Tarea propuesta
En el texto sobre los modelos económicos, ¿por qué seguiría habiendo debate sobre política económica aunque se construyera un modelo perfecto? Explícalo en una a tres oraciones.

Texto
Incluso aunque sabemos que la física de Newton no funciona en el mundo subatómico o cuando las masas o las velocidades son muy grandes, los principios de Newton son observables y repetibles en la gran mayoría de los fenómenos conocidos.
Sin embargo, hipótesis como la racionalidad de los agentes, información perfecta, homogeneidad de los productos o la ausencia de poder de mercado son buenas aproximaciones en una pequeña minoría de los mercados, claramente falsas en muchos otros, y pura fantasía en el nivel macroeconómico.
Es cierto que todo el mundo sabe que los modelos son aproximaciones a la realidad y siempre hay excepciones, pero siguen tomando sus conclusiones como fundamentalmente ciertas. Si comienzas un modelo asumiendo que en un sistema económico todos los agentes tienen toda la información que necesitan, el conocimiento necesario para utilizarla y que actuarán de forma racional (esta es una parte fundamental de la teoría de las expectativas racionales de Lucas, uno de los cimientos de la Nueva Macroeconomía Clásica), entonces por muy perfecto que sea el desarrollo formal del modelo, ¿podemos estar realmente seguros de que su resultado sea una aproximación de la realidad?
El único modelo económico exacto, sería aquel que fuera capaz de descifrar todos los pensamientos, impulsos y acciones de los humanos y las interacciones entre ellos y todas las demás variables que les afectan (el entorno). O al menos, algo que se acercase bastante a ello.
Pero en cualquier caso, nunca habría una solución universalmente correcta
Incluso aunque fuéramos capaces de construir ese modelo perfecto, se podría seguir debatiendo sobre política económica. El modelo nos permitiría encontrar la mejor elección de acciones políticas a fin de conseguir un resultado determinado, pero definir ese resultado ideal sería siempre controvertido. La importancia relativa que le damos al crecimiento económico, la equidad social, el individualismo o a las tradiciones siempre sería algo subjetivo y nunca habrá una visión correcta. Ninguna opinión sería cierta o falsa per se, pero si contrastáramos nuestras opiniones con otros, nos enriqueceríamos.
Nuestras prioridades en cada una de estas áreas se forman por nuestros valores y preferencias, nuestras experiencias pasadas y actuales, nuestra aversión al riesgo y lo que consideramos un futuro predecible. Todas estas características son maleables y cambian naturalmente con el tiempo.
Y por encima de esa capa de preferencias, siempre deberíamos decidir cuán importante es el corto plazo sobre el largo. Permítanme un ejemplo sobre el cambio climático: podríamos eliminar todas las emisiones de efecto invernadero ahora mismo, pero las consecuencias a corto plazo significarían renunciar a todas las comunidades que conocemos, inanición para una parte significativa del mundo, aumento de las enfermedades…. y eso es algo que nadie quiere. Debemos pensar a la vez sobre el presente y el futuro.
Los sistemas democráticos están especialmente preparados para encontrar estas soluciones de compromiso, gracias al fomento del debate público y a contar con instituciones democráticas donde las distintas visiones están representadas. Sin embargo, no podemos pensar que su éxito está garantizado. Para que una democracia responda a estos problemas de forma satisfactoria, deben promoverse las discusiones de forma efectiva y todo el mundo debe disponer de información de calidad. Pero también la población debe recibir una educación que les proporcione los conocimientos necesarios y, sobre todo, enseñarles a pensar de forma racional y crítica.
Ahora mismo, tenemos que controlar la pandemia y volver a la “normalidad”. Pero pronto, nuestras sociedades deben discutir sobre las cosas que valoramos más, qué riesgos son aceptables y cuáles deben ser evitados a toda costa. Y luego analizar cómo conformados nuestros sistemas de producción y consumo de forma coherente con estas preferencias.

Entradas del conjunto de datos:
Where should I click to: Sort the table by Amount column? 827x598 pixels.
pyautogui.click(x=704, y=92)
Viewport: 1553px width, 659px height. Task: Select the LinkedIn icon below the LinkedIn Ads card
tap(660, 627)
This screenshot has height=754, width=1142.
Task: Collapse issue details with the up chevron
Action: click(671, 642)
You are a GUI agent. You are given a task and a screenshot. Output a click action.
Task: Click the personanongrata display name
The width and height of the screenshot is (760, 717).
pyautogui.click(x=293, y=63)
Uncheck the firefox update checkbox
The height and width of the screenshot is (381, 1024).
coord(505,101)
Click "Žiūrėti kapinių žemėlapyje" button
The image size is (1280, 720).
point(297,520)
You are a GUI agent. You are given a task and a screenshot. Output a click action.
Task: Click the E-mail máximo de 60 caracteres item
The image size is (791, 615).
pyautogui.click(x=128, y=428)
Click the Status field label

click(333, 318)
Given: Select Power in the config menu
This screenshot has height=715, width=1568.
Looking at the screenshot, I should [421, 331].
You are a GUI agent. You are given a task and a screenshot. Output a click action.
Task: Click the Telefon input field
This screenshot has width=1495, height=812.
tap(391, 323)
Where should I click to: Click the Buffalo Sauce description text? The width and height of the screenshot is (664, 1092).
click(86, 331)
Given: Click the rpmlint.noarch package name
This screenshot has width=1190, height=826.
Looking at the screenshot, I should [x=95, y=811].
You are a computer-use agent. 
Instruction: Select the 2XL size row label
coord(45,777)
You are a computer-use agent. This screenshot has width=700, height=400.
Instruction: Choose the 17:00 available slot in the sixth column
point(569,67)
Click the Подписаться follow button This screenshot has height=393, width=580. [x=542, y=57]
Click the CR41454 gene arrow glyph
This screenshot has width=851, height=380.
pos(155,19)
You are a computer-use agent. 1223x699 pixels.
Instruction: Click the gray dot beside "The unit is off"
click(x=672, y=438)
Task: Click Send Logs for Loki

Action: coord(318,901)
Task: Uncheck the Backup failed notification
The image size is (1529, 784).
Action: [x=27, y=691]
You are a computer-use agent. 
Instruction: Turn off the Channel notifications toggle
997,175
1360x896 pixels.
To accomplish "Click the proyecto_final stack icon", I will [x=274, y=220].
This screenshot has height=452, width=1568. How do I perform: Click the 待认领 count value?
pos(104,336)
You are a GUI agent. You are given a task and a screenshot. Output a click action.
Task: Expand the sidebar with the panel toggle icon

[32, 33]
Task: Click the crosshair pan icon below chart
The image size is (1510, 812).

Respuesta
Un modelo perfecto permitiría elegir las mejores acciones políticas para conseguir un resultado determinado, pero definir ese resultado ideal seguiría siendo controvertido. La importancia relativa que se da al crecimiento económico, la equidad social, el individualismo o las tradiciones es siempre subjetiva, y nunca habrá una visión correcta.